▸ Quoted passage:
-----

Here we included age 20 GCA and dichotomized lifetime education (12 y vs. 4-y university education) with age 62 GCA as the outcome and cSES as the only other predictor (n = 463; SI Appendix, Table S7). Age 20 GCA accounted for 40% of the variance in age 62 GCA; education accounted for 1.60%. In models 3 and 4, with education as a continuous variable, age 20 GCA accounted for 39% and 40% of the variance in age 62 GCA, respectively, and education accounted for nearly none of the variance. For the 12-y education group, GCA was 0.002 SD higher at age 62 y than at age 20 y, and for the university education group, GCA was 0.084 SD higher at age 62 y than at age 20 y. The difference between the two groups is equivalent to a 1.23-IQ point gain from having at least a university education (<0.308 per year).

Mixed Models That Examined only a Single Protective Factor (Models 6a and 6b).

With a less stringent multiple testing correction in these models, both lifetime education and occupational complexity were significantly associated with all specific cognitive abilities and age 62 GCA after adjusting for age 20 GCA (SI Appendix, Table S8). Lifetime education accounted for a median of 1.90% of the variance in the different cognitive abilities, 1.44% of the variance in occupational complexity, and 11.09–12.25% of the variance in age 20 GCA. Including age and ethnicity as covariates had little impact on these results. Age 20 GCA accounted for 41–43% of the variance in age 62 GCA, and education accounted for <1%.

Associations with Cortical Surface Area and Thickness at Age 62 y.

Lifetime education was unrelated to either total cortical surface area (β = 0.034; P < 0.4829; r = 0.03; n = 365) or mean cortical thickness (β = 0.001; P < 0.9830; r ∼ 0.00; n = 367). Age 20 GCA was significantly correlated with cortical surface area (β = 0.167; P < 0.0009, r = 0.158; n = 357) but not with mean cortical thickness (β = 0.031; P < 0.5224; r = 0.03; n = 359). The age 20 GCA-surface area association remained significant even when restricting the analysis to only individuals with exactly 12 y of education (β = 0.143; P < 0.0171; r = 0.130; n = 223).

Discussion

The most parsimonious explanation of our results is reverse causation—namely, that individuals with higher intellectual capacity tend to attain more education, achieve higher occupational status, and engage more in cognitive-intellectual activities. Thus, the impact of the latter factors is primarily downstream of intellectual capacity. On average, after accounting for age 20 GCA, lifetime education or occupational complexity each accounted for <1% of variance in specific cognitive abilities. In contrast, age 20 GCA accounted for ∼10% on average. For participants with exactly the same amount of education at baseline testing, differences in additional education still had little impact on later cognitive function. Supporting these results, age 20 GCA—but not education—was associated with age 62 cortical surface area, a finding consistent with the documented stability of brain-GCA associations (24). Active gene-environment correlation—that is, individuals genetically predisposed to higher intellectual ability tending to seek out environments that promote cognitive and brain development (46, 47)—may account in part for this phenomenon.

-----

Extracted records:
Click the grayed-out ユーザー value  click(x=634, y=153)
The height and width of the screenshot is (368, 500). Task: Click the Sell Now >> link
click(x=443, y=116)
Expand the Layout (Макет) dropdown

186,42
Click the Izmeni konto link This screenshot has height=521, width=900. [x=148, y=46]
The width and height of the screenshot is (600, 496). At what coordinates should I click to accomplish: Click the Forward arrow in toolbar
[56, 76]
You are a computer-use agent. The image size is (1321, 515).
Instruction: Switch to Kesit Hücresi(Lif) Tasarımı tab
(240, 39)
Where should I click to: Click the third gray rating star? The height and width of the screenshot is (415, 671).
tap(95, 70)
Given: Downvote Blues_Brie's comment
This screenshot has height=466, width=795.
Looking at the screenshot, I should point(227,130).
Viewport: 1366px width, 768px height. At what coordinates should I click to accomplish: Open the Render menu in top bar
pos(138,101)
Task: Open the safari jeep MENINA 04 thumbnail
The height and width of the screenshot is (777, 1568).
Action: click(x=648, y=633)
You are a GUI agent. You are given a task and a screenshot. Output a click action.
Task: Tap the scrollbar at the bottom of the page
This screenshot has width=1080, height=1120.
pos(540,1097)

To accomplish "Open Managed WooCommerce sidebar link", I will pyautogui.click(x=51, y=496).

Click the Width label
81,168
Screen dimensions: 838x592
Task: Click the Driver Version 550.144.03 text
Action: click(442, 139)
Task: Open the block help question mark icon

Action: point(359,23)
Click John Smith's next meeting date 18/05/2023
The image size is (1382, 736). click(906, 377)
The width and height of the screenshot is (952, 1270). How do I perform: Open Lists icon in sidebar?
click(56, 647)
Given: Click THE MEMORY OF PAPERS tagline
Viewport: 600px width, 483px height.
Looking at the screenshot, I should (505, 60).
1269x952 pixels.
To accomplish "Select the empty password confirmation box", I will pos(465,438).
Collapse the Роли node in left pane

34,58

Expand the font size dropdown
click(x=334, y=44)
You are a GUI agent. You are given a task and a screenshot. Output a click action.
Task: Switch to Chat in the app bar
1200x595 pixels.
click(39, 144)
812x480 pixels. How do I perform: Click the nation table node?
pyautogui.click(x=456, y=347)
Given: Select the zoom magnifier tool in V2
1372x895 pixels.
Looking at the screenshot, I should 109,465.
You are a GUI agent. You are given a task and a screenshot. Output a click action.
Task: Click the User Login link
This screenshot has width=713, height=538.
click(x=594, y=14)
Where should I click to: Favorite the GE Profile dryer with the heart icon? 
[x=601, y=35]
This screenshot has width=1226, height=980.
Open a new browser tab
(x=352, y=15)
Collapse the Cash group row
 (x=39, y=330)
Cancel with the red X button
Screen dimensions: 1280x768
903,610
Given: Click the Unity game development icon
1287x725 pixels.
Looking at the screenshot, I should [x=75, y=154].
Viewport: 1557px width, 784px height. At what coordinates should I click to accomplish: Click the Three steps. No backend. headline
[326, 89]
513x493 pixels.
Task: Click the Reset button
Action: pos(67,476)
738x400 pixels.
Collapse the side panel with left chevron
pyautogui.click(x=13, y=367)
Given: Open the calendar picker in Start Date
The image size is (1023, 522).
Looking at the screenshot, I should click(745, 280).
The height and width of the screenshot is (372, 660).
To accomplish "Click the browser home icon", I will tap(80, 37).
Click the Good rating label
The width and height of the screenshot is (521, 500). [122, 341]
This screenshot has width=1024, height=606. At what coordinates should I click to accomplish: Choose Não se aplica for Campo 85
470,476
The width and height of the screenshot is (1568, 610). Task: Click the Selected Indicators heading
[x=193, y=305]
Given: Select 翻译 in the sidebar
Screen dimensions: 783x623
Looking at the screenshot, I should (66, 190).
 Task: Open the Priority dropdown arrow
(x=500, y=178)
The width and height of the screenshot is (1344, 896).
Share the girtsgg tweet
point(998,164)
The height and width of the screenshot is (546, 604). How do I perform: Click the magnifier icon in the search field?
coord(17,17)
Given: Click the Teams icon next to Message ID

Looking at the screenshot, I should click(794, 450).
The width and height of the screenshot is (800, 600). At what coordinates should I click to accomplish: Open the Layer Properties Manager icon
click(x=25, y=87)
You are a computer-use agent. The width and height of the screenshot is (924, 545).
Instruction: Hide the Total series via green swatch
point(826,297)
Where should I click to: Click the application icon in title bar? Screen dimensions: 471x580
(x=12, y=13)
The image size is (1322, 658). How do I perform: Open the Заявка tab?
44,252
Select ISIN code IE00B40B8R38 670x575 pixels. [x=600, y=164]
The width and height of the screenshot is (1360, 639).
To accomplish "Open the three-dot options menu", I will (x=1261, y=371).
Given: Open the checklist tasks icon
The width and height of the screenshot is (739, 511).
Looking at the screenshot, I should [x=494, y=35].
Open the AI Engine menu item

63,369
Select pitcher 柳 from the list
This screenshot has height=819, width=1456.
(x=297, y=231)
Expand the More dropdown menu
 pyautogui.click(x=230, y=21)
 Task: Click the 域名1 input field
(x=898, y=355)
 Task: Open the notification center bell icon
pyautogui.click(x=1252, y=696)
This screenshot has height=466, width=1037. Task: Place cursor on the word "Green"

-----

▸ Task 1:
In the study excerpt, what share of the variance in age 62 GCA did age 20 GCA account for in the model that used dichotomized lifetime education?
▸ Task 2:
Reproduce the study excerpt verbatim from "Mixed Models That" to "accounted for <1%.".
Rely only on the study excerpt, not on the data.

▸ Task output 1:
40%

▸ Task output 2:
Mixed Models That Examined only a Single Protective Factor (Models 6a and 6b).

With a less stringent multiple testing correction in these models, both lifetime education and occupational complexity were significantly associated with all specific cognitive abilities and age 62 GCA after adjusting for age 20 GCA (SI Appendix, Table S8). Lifetime education accounted for a median of 1.90% of the variance in the different cognitive abilities, 1.44% of the variance in occupational complexity, and 11.09–12.25% of the variance in age 20 GCA. Including age and ethnicity as covariates had little impact on these results. Age 20 GCA accounted for 41–43% of the variance in age 62 GCA, and education accounted for <1%.